Lines that contain "screenshot" are to be copied from the material, every one of them.
=== Section Start ===
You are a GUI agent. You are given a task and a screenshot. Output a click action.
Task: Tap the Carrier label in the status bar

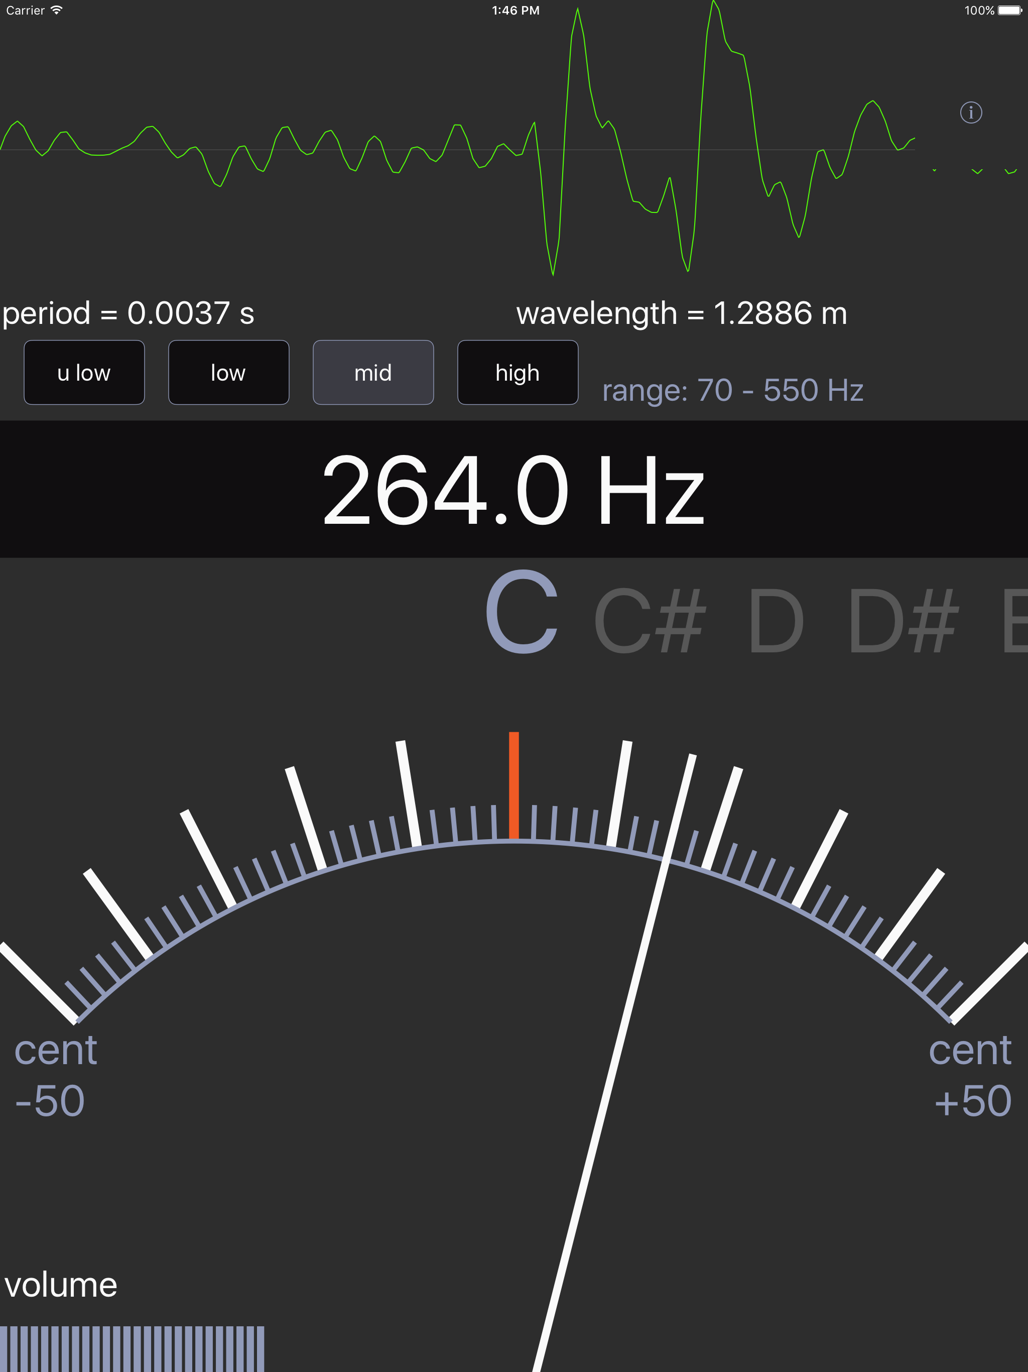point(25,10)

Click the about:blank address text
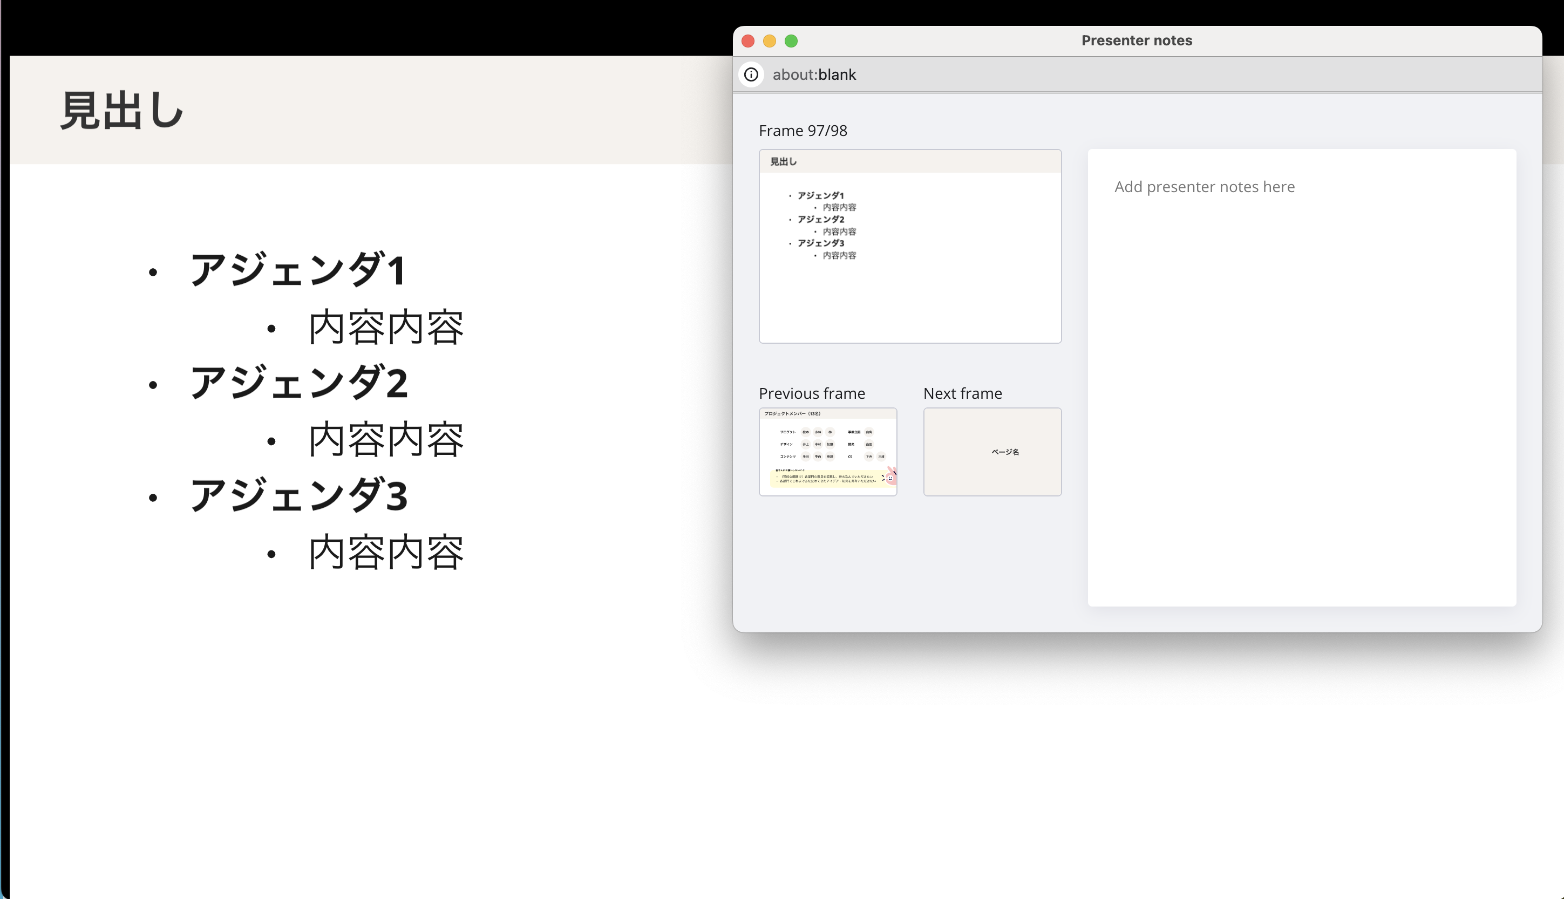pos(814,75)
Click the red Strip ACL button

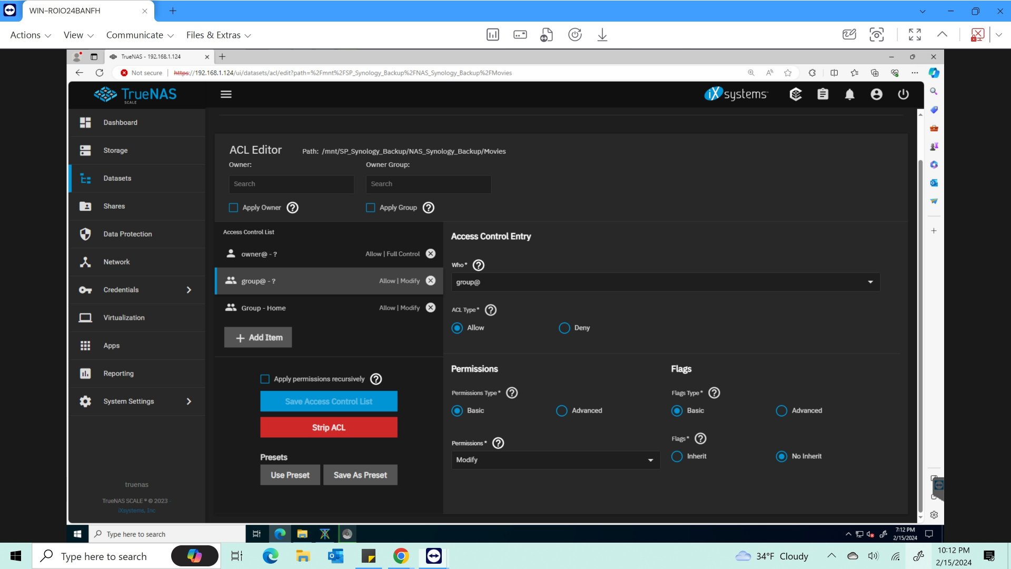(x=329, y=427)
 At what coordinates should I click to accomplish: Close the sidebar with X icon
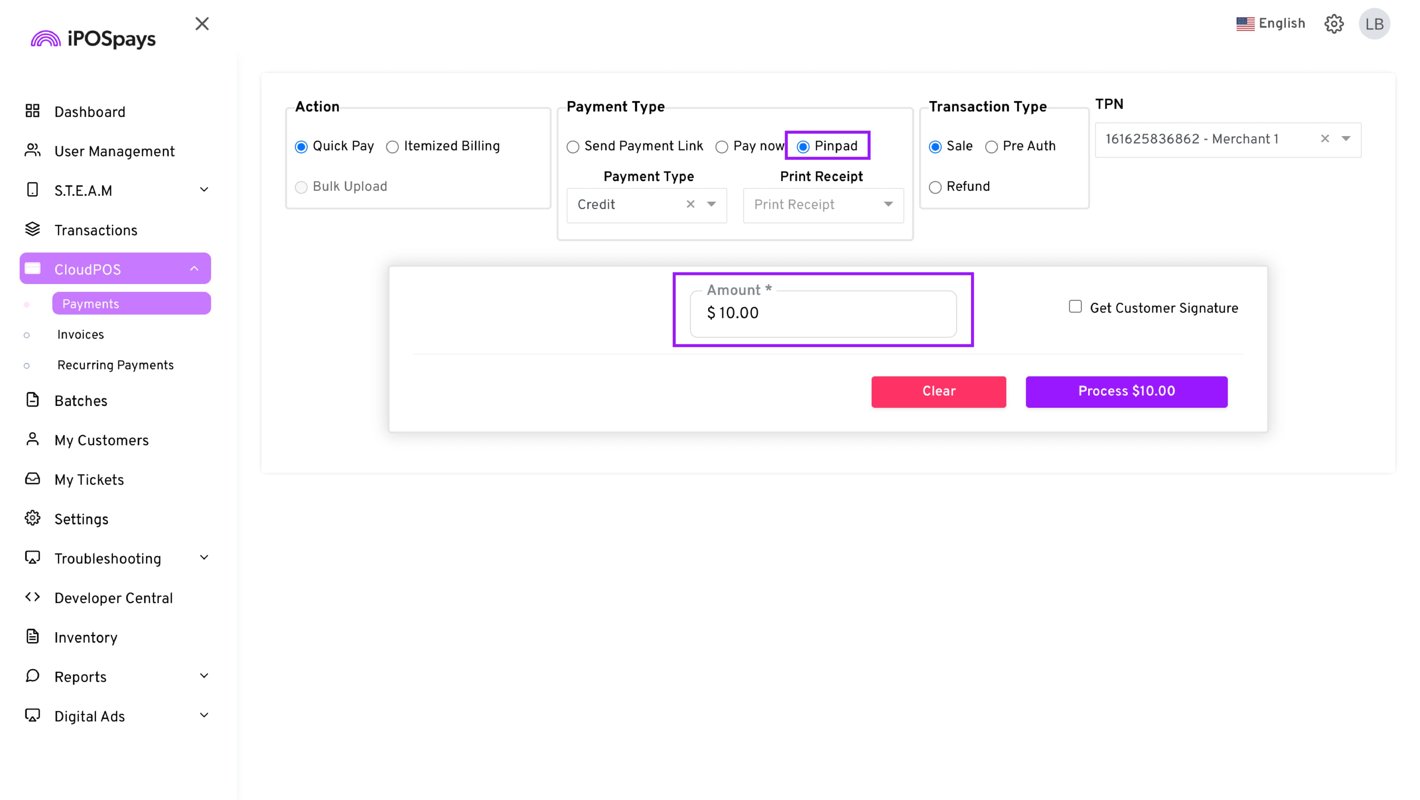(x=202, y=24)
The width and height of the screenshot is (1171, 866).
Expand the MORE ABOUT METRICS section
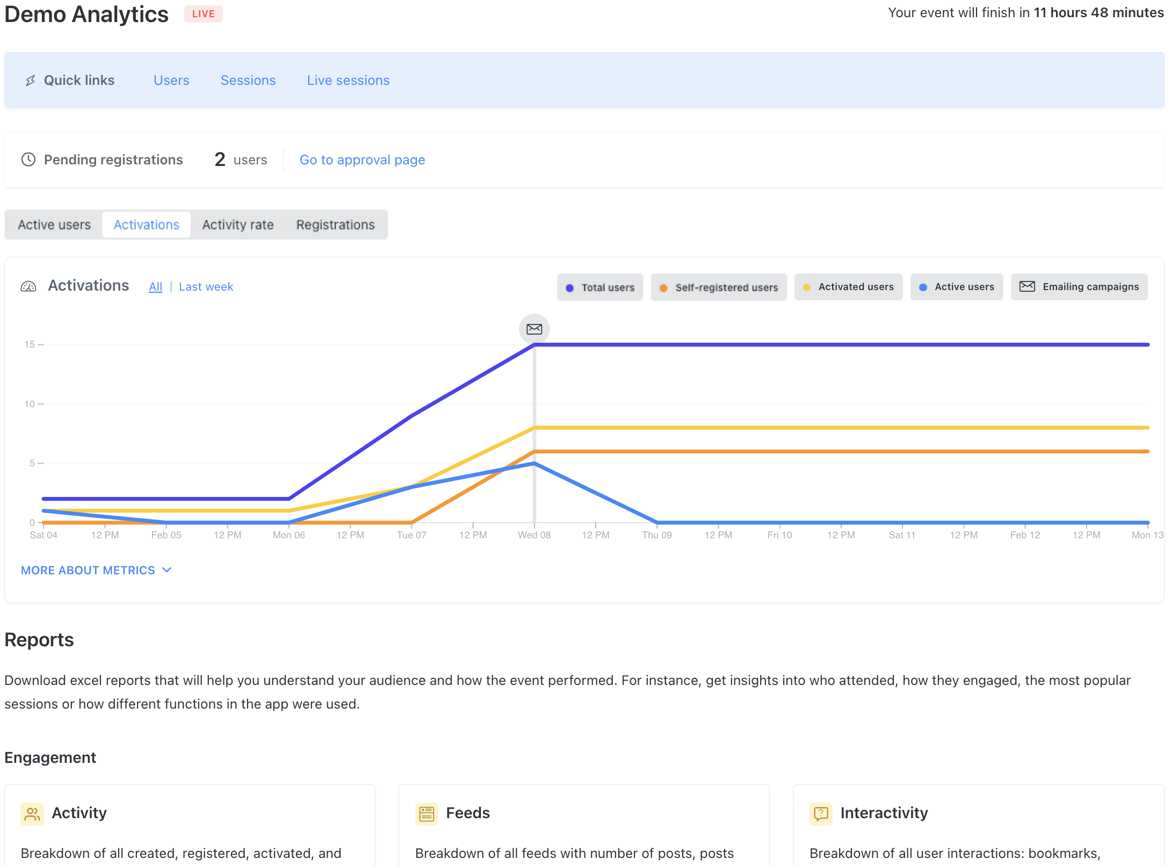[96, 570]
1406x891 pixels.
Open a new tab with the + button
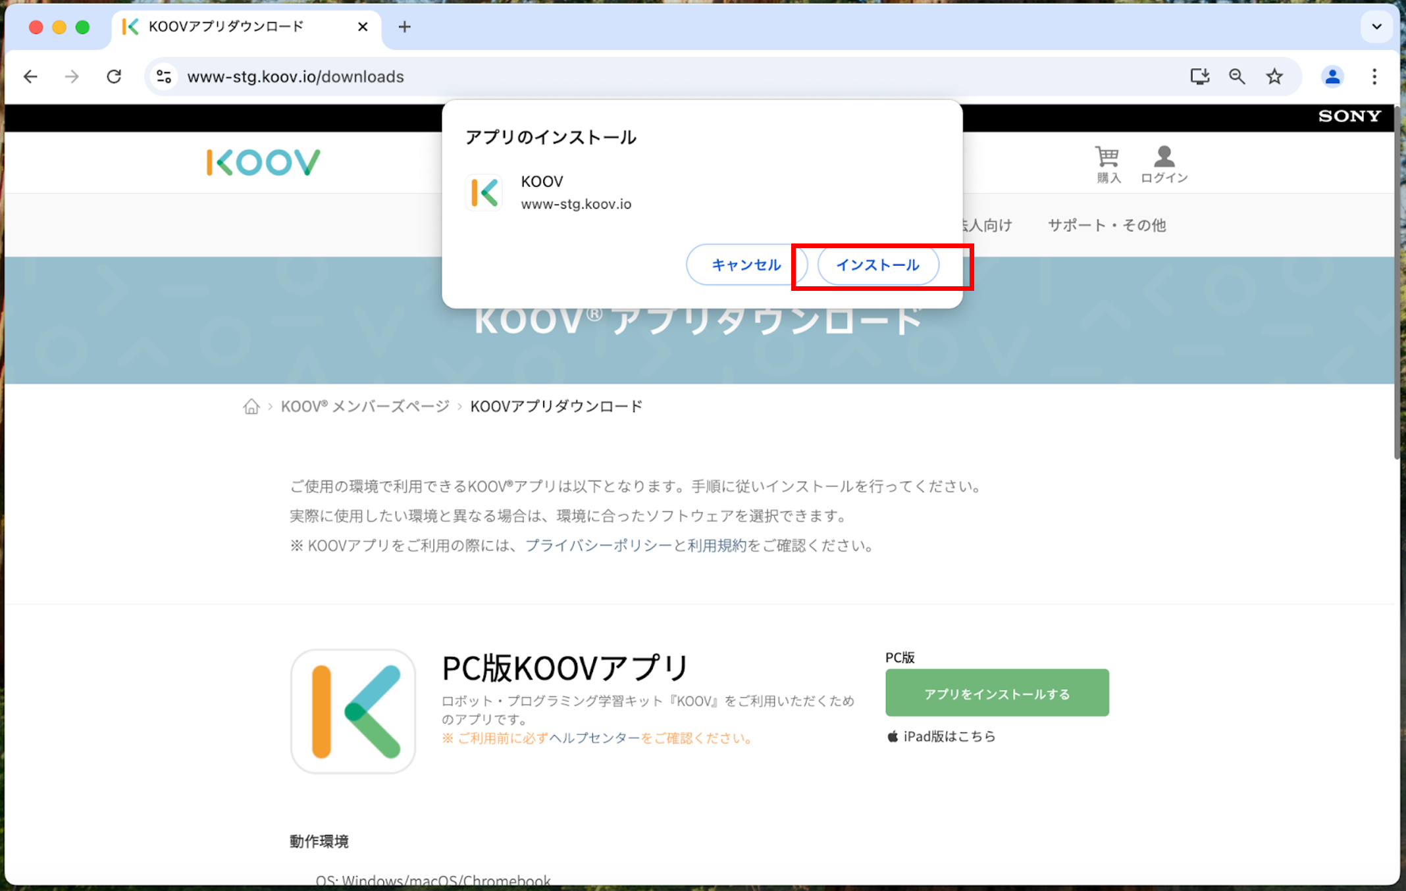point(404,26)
=== Section End ===
| Response to the exercise |
You are a GUI agent. You are given a task and a screenshot. Output a click action.
The width and height of the screenshot is (1171, 866).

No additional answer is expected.